§ Tasks to carry out:
(a) According to the BNZ passage, what net profit did the bank announce on May 24, 1990, for the March 1990 year?
(b) Reproduce the BNZ passage starting at the words "The BNZ had a" and ending after "the previous year.", swapping "equity" for "capital".

§ Document segment:

***

Ironically, the only other MP was NewLabour’s Jim Anderton, who had resigned from the Labour Party, partly because of its asset-sales strategy.

Lead-up to second restructuring

The BNZ had a two-fold approach throughout the latter part of 1990. On the one hand it was presenting a positive message to investors and the public, but behind closed doors it was grappling with continuing bad-loan problems, particularly across the Tasman, and the need to raise more equity.

On May 24, 1990, the bank announced a net profit of $121.1 million for the March 1990 year, compared with a loss of $626.6m for the previous year.

Chairman Syd Pasley made some remarkably upbeat comments including: “Twelve months ago, the bank faced an unparalleled challenge. This was met with prudent and conservative management, which resulted in the profit announcement today.”

The profit announcement went on to reveal that the bank’s tier-one capital stood at 6.44% – with the total capital ratio increasing to 9% – and that “these comfortably exceed international capital adequacy guidelines as well as those of the Reserve Bank of NZ”.

***

§ Data provided:
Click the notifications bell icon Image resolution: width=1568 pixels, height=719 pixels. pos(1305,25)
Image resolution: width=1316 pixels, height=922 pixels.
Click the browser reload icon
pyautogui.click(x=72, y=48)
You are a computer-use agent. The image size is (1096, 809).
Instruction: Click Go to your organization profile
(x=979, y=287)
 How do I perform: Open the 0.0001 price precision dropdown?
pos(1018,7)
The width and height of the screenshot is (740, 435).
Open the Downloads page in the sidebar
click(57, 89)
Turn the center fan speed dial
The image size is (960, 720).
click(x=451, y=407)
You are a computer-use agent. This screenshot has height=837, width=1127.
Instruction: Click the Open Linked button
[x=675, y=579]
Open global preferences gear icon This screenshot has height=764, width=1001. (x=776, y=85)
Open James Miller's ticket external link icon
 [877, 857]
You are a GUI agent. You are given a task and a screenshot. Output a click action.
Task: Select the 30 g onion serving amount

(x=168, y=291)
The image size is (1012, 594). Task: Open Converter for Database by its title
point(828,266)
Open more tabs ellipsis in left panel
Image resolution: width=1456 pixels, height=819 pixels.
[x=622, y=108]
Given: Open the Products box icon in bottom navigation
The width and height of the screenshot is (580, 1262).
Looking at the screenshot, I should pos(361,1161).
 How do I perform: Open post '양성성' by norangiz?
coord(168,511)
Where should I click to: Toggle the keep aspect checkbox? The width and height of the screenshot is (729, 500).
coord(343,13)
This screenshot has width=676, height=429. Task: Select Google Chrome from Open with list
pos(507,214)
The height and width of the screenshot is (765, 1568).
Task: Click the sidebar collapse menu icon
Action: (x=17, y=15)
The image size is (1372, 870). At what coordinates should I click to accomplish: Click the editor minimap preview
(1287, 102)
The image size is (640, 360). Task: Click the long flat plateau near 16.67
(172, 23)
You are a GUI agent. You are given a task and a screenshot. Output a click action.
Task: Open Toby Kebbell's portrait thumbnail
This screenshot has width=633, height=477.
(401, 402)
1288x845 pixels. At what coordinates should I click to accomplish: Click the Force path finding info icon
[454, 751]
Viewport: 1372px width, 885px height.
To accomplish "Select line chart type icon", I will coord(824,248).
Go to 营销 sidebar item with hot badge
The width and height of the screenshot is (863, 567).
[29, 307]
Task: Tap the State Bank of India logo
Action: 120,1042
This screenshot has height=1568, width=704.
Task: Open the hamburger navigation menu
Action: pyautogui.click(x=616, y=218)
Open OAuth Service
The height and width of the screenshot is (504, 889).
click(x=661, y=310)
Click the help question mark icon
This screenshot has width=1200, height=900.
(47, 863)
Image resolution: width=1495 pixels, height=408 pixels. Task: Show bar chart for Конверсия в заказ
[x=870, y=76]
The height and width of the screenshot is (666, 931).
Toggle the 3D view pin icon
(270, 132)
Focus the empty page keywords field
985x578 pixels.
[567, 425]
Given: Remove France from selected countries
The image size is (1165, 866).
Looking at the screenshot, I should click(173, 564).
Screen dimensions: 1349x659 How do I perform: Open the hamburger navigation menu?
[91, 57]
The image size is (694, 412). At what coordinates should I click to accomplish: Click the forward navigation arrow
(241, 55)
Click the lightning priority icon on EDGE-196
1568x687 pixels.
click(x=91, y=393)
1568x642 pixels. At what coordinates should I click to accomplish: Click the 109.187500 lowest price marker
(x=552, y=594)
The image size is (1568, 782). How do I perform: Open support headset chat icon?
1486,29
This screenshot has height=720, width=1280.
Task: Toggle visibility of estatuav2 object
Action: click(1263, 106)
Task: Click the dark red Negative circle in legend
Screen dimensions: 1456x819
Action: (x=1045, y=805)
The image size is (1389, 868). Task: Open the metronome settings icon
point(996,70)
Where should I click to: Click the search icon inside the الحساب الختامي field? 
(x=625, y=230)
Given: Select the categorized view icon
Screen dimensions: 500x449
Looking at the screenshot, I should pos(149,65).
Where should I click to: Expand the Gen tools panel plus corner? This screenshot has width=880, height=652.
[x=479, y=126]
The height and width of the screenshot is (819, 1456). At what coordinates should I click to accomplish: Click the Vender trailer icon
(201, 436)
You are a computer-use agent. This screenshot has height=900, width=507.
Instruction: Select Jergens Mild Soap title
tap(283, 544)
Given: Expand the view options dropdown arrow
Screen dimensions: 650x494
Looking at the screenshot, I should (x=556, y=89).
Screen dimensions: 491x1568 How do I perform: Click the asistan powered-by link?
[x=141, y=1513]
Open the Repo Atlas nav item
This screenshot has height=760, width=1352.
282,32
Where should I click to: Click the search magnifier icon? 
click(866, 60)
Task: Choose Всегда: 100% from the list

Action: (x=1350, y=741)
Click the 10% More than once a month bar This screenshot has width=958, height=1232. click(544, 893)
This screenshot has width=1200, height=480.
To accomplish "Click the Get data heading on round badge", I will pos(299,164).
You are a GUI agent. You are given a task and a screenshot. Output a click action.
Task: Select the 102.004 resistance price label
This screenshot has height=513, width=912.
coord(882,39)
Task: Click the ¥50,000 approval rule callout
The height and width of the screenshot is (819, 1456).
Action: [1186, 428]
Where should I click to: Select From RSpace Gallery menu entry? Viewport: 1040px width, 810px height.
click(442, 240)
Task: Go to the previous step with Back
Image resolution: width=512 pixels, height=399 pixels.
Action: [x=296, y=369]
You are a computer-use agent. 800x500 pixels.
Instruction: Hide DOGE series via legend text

***

§ Answers for the tasks:
(a) $121.1 million

(b)
The BNZ had a two-fold approach throughout the latter part of 1990. On the one hand it was presenting a positive message to investors and the public, but behind closed doors it was grappling with continuing bad-loan problems, particularly across the Tasman, and the need to raise more capital.

On May 24, 1990, the bank announced a net profit of $121.1 million for the March 1990 year, compared with a loss of $626.6m for the previous year.